Did my citrus survive? All my friends want to know who depend on gifts of my homemade calamondin marmalade. While I lost a satsuma orange tree in the back garden that had produced the most prolific crop of its life, my two calamondin orange trees are showing green stems and the first hint of leaves to come. The grapefruit tree is in a new coat of tender green leaves, which is a surprise because grapefruit are the least cold tolerant. That is why I planted it closest to the house. Last night I saw what took my breath away in the back garden. I actually thought someone had put little wispy white lights on my persimmon tree on every to-the-sky reaching branch. It was the clusters of new leaves catching the full moon light, a magical moment from the Light of Heaven. When you come on my tour, ask me to show you these behind the scenes treasures of mine.

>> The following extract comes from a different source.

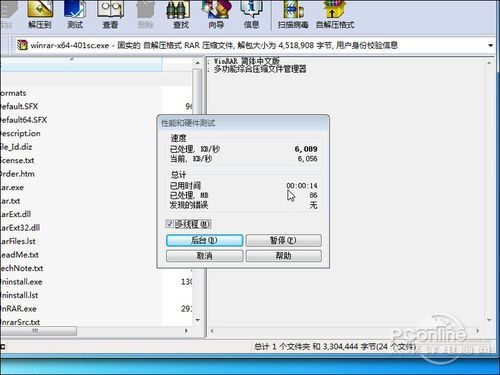The image size is (500, 375).
Task: Select the Default.SFX file entry
Action: [19, 106]
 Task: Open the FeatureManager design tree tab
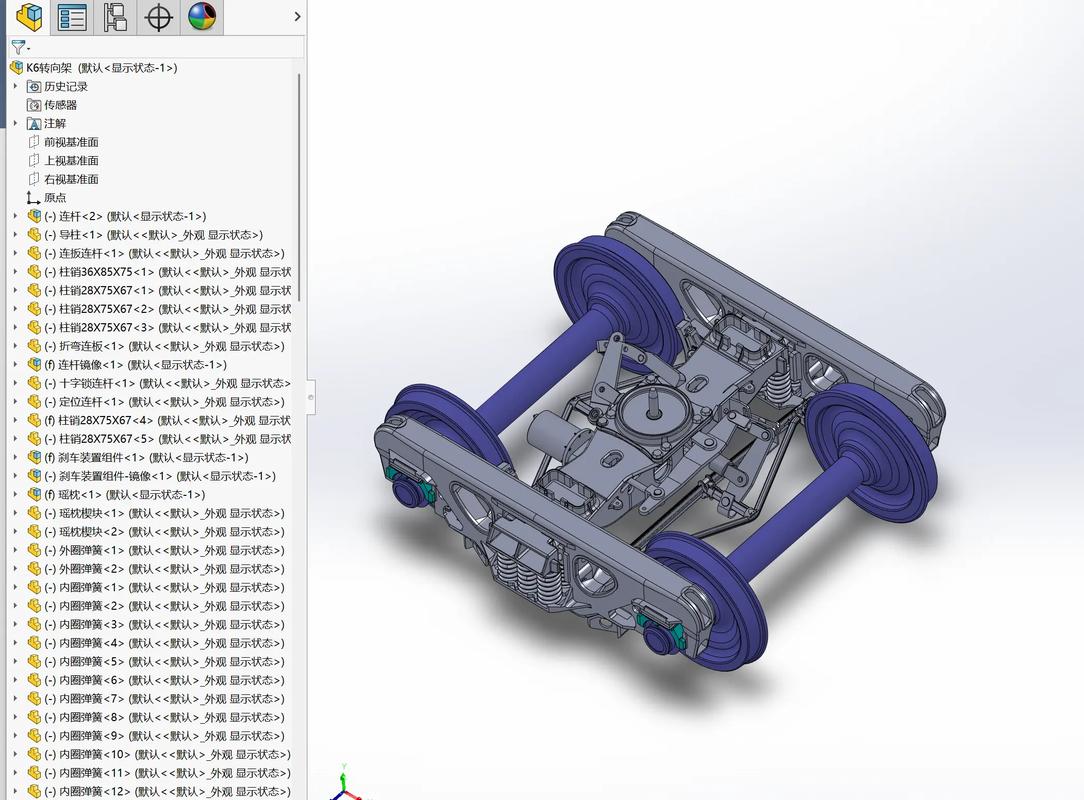coord(28,17)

Another treasure recently acquired is an American mahogany secretary-desk-linen press. While it doesn’t produce fruit, it does fit into my tour and has the added bonus of hiding my daily used books and linens. It is the kind with thirteen panes of glass on each of the two doors. Thomas Chippendale designed such secretary desks, which then were made by cabinet makers on both sides of the Atlantic. While Chippendale did not have our Thirteen Colonies in mind, the design in time came to be associated with celebrating America’s Thirteen Colonies, Great Britain’s most valuable possessions, when the sun never set on the British Empire, and then our Liberty. I had gone to one of my favorite antique shops to buy a wedding present, having felt compelled to go at that moment, though out of my way. I found the silver wine coaster wedding present and was reading the write up on the secretary desk, not really considering buying it, when I heard a voice behind me saying, “You know, you really should buy that piece.” “Who is this brazen salesman?” I thought as I whisked around. It was Jeff Miller, our minister at St. Philips, the Billy Graham of Charleston! How much more clear a direction can you get than that? Come and see! It is a practical, utilitarian piece made back when furniture was also a work of art.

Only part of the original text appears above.